Usually occurring in children aged five to seven years old, Diffuse Intrinsic Pontine Glioma (DIPG) is an aggressive type of brain tumour that affects 20 children in Australia each year.
The fast-growing tumour forms in the part of a child’s brain responsible for vital functions like breathing, swallowing and movement, meaning it is unable to be surgically removed.
Children diagnosed with DIPG are unlikely to survive a year beyond diagnosis and there is currently no treatment for this devastating condition.
WEHI researchers have found promise in treating DIPG with an innovative new immunotherapy treatment, called CAR T therapy.
Published in Neuro-Oncology Advances, the research showed CAR T therapy was effective at targeting DIPG tumours.
CAR T cell therapy involves isolating a patient’s immune cells, engineering them to become “super killer cells” and then re-infusing them into the patient to fight their cancer.
The research, led by Associate Professor Misty Jenkins, Laboratory Head at WEHI and The Brain Cancer Centre, showed in preclinical models these specifically-engineered CAR T cells were able to enter the brain and have an anti-cancer effect by reducing the tumour burden.

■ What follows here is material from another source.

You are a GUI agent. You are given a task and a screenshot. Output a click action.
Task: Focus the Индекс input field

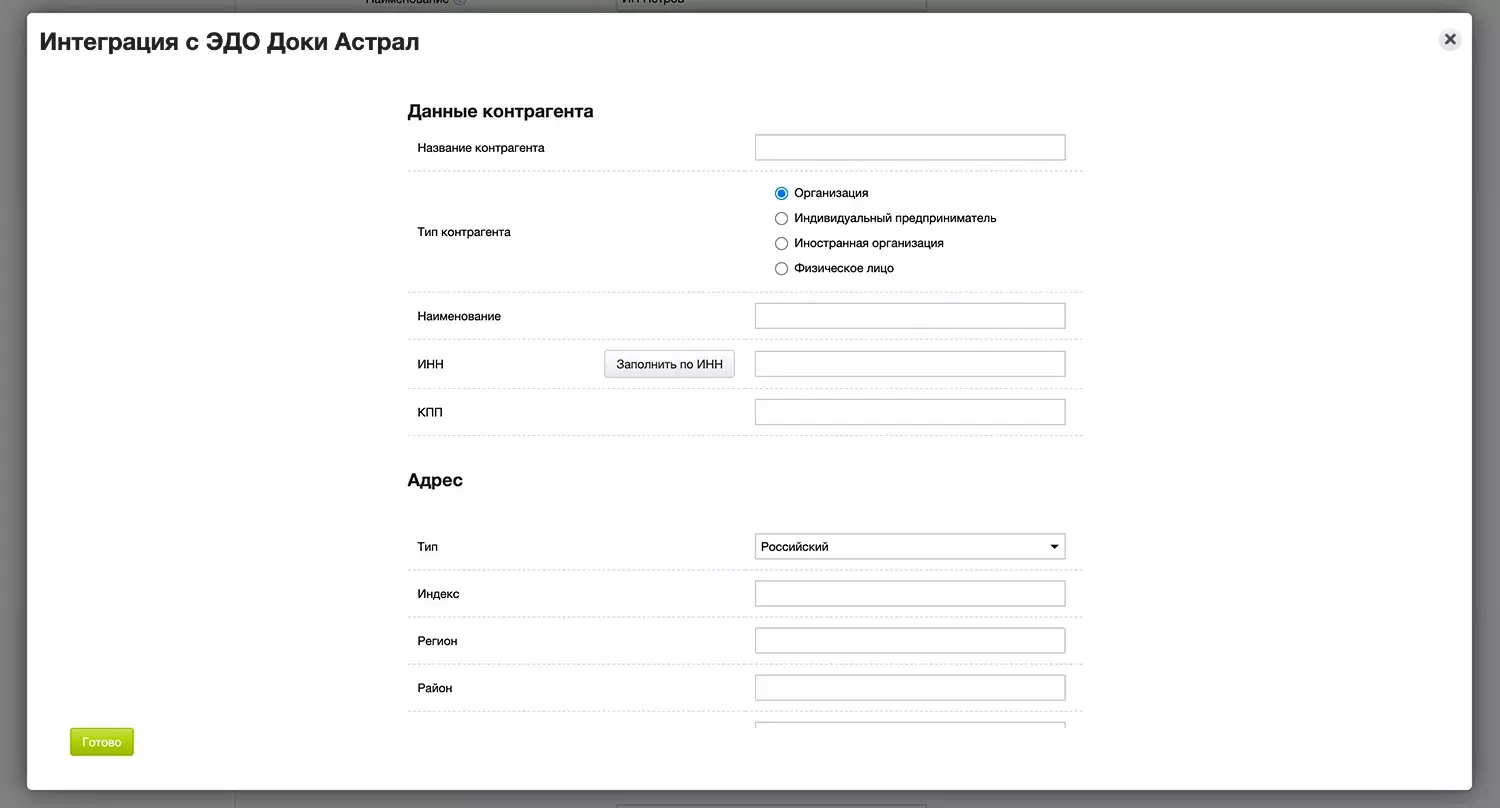909,594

“Unlike radiation, which is a blunt instrument that kills cancerous as well as healthy brain tissue, CAR T cell therapy uses a patient’s own immune cells and engineers them to recognise and kill the tumour,” she said.
“CAR T cells offer a possibility of cure, with no long-term side-effects."
“These genetically-modified white blood cells act as a ‘living drug’, which means the patient will retain a living memory in their body of the anti-tumour response that may also work to kill the tumour again if it ever returns."
“The way these cells can completely eliminate the tumours and persist in the body into the future is what is so exciting about CAR T cell therapy, and why immunotherapy is the future of precision medicine.”
The study found DIPG brain tumours can be targeted using CAR T cells that recognise a cancer-specific protein called HER2.
Once in the brain, the CAR T cells recognised this protein and signalled the T cells to kill the tumour cells.
Associate Professor Jenkins said the use of CAR T cell therapy had effectively eliminated the DIPG tumours in the study’s preclinical models.
“This paper shows that an approach to HER2 does work, and we hope to see this treatment incorporated into current and future clinical trials available to children in Australia,” she said.
“While there are no long-term studies yet, this research builds on other work that has shown this treatment to be effective in reducing DIPG tumours and improving the quality of life for these patients, who currently have no treatment options."
“Our hope is that this treatment will be included in future clinical trials and will eventually be used in combination with other drugs to treat DIPG.”
The research was a promising step forward in treating DIPG, Associate Professor Jenkins said.
“This lays the groundwork for us to interrogate thousands of potential therapies for anti-cancer immune cells to fight DIPG,” she said.
“Other studies have demonstrated this treatment approach is safe in children, so we are hopeful it won’t be long before it is clinically available.”
The study is published in Neuro-Oncology Advances.